(Coordinate data for items)
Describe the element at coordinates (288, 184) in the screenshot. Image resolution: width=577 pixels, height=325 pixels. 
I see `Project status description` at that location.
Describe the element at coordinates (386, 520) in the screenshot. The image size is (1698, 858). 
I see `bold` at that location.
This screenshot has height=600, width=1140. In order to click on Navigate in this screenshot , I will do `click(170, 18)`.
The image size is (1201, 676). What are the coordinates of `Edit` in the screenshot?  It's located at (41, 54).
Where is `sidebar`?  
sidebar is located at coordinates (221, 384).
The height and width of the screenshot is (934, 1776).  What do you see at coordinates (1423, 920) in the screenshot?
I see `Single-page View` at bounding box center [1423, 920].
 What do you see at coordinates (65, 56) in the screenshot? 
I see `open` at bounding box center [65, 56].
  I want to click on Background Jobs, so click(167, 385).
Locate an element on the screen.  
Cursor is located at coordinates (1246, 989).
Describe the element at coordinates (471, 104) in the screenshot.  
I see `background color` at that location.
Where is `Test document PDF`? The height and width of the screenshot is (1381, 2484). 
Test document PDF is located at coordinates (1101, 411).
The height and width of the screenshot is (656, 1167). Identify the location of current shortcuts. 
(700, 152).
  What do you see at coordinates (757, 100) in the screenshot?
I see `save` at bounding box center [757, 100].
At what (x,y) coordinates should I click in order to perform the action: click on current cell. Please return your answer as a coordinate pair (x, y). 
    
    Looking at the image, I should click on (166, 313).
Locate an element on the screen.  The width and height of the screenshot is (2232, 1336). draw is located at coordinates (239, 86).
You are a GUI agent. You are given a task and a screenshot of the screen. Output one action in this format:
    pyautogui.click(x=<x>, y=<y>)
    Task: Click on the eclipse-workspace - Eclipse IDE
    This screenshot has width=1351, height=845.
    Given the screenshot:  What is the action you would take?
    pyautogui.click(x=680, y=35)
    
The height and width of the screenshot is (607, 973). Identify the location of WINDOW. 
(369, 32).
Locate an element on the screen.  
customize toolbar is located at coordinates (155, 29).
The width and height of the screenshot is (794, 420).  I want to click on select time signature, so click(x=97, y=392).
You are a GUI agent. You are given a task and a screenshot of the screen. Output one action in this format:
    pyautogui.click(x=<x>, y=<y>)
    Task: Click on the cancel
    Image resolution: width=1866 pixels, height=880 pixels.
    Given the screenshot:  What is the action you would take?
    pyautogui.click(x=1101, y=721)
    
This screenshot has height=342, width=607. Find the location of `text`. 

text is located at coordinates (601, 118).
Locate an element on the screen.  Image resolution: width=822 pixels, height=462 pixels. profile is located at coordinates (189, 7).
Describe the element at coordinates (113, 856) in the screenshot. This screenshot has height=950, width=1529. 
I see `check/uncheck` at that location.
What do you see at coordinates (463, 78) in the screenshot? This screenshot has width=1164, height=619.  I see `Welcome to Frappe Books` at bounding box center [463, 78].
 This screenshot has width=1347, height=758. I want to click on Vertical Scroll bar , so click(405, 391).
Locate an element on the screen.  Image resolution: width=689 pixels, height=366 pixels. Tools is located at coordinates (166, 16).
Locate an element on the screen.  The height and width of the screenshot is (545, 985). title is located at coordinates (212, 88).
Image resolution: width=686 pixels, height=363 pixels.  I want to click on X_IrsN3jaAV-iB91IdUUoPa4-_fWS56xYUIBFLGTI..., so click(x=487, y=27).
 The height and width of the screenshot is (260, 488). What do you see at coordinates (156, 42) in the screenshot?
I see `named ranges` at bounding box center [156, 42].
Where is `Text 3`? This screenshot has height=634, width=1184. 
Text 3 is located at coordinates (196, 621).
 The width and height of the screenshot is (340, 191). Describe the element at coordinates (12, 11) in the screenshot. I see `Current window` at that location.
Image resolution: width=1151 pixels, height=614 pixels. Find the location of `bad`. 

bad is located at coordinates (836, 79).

▶ [Directive]
Recast every line of the records above as a numbered list, dropping any blank lines.

▶ [Solution]
1. Describe the element at coordinates (288, 184) in the screenshot. Image resolution: width=577 pixels, height=325 pixels. 
2. I see `Project status description` at that location.
3. Describe the element at coordinates (386, 520) in the screenshot. The image size is (1698, 858). 
4. I see `bold` at that location.
5. This screenshot has height=600, width=1140. In order to click on Navigate in this screenshot , I will do `click(170, 18)`.
6. The image size is (1201, 676). What are the coordinates of `Edit` in the screenshot?  It's located at (41, 54).
7. Where is `sidebar`?  
8. sidebar is located at coordinates (221, 384).
9. The height and width of the screenshot is (934, 1776).  What do you see at coordinates (1423, 920) in the screenshot?
10. I see `Single-page View` at bounding box center [1423, 920].
11.  What do you see at coordinates (65, 56) in the screenshot? 
12. I see `open` at bounding box center [65, 56].
13.   I want to click on Background Jobs, so click(167, 385).
14. Locate an element on the screen.  
15. Cursor is located at coordinates (1246, 989).
16. Describe the element at coordinates (471, 104) in the screenshot.  
17. I see `background color` at that location.
18. Where is `Test document PDF`? The height and width of the screenshot is (1381, 2484). 
19. Test document PDF is located at coordinates (1101, 411).
20. The height and width of the screenshot is (656, 1167). Identify the location of current shortcuts. 
21. (700, 152).
22.   What do you see at coordinates (757, 100) in the screenshot?
23. I see `save` at bounding box center [757, 100].
24. At what (x,y) coordinates should I click in order to perform the action: click on current cell. Please return your answer as a coordinate pair (x, y). 
25.     Looking at the image, I should click on (166, 313).
26. Locate an element on the screen.  The width and height of the screenshot is (2232, 1336). draw is located at coordinates (239, 86).
27. You are a GUI agent. You are given a task and a screenshot of the screen. Output one action in this format:
28.     pyautogui.click(x=<x>, y=<y>)
29.     Task: Click on the eclipse-workspace - Eclipse IDE
30.     This screenshot has width=1351, height=845.
31.     Given the screenshot:  What is the action you would take?
32.     pyautogui.click(x=680, y=35)
33. The height and width of the screenshot is (607, 973). Identify the location of WINDOW. 
34. (369, 32).
35. Locate an element on the screen.  
36. customize toolbar is located at coordinates (155, 29).
37. The width and height of the screenshot is (794, 420).  I want to click on select time signature, so click(x=97, y=392).
38. You are a GUI agent. You are given a task and a screenshot of the screen. Output one action in this format:
39.     pyautogui.click(x=<x>, y=<y>)
40.     Task: Click on the cancel
41.     Image resolution: width=1866 pixels, height=880 pixels.
42.     Given the screenshot:  What is the action you would take?
43.     pyautogui.click(x=1101, y=721)
44. This screenshot has height=342, width=607. Find the location of `text`. 
45. text is located at coordinates (601, 118).
46. Locate an element on the screen.  Image resolution: width=822 pixels, height=462 pixels. profile is located at coordinates (189, 7).
47. Describe the element at coordinates (113, 856) in the screenshot. This screenshot has height=950, width=1529. 
48. I see `check/uncheck` at that location.
49. What do you see at coordinates (463, 78) in the screenshot? This screenshot has width=1164, height=619.  I see `Welcome to Frappe Books` at bounding box center [463, 78].
50.  This screenshot has width=1347, height=758. I want to click on Vertical Scroll bar , so click(405, 391).
51. Locate an element on the screen.  Image resolution: width=689 pixels, height=366 pixels. Tools is located at coordinates (166, 16).
52. Locate an element on the screen.  The height and width of the screenshot is (545, 985). title is located at coordinates (212, 88).
53. Image resolution: width=686 pixels, height=363 pixels.  I want to click on X_IrsN3jaAV-iB91IdUUoPa4-_fWS56xYUIBFLGTI..., so click(x=487, y=27).
54.  The height and width of the screenshot is (260, 488). What do you see at coordinates (156, 42) in the screenshot?
55. I see `named ranges` at bounding box center [156, 42].
56. Where is `Text 3`? This screenshot has height=634, width=1184. 
57. Text 3 is located at coordinates (196, 621).
58.  The width and height of the screenshot is (340, 191). Describe the element at coordinates (12, 11) in the screenshot. I see `Current window` at that location.
59. Image resolution: width=1151 pixels, height=614 pixels. Find the location of `bad`. 
60. bad is located at coordinates (836, 79).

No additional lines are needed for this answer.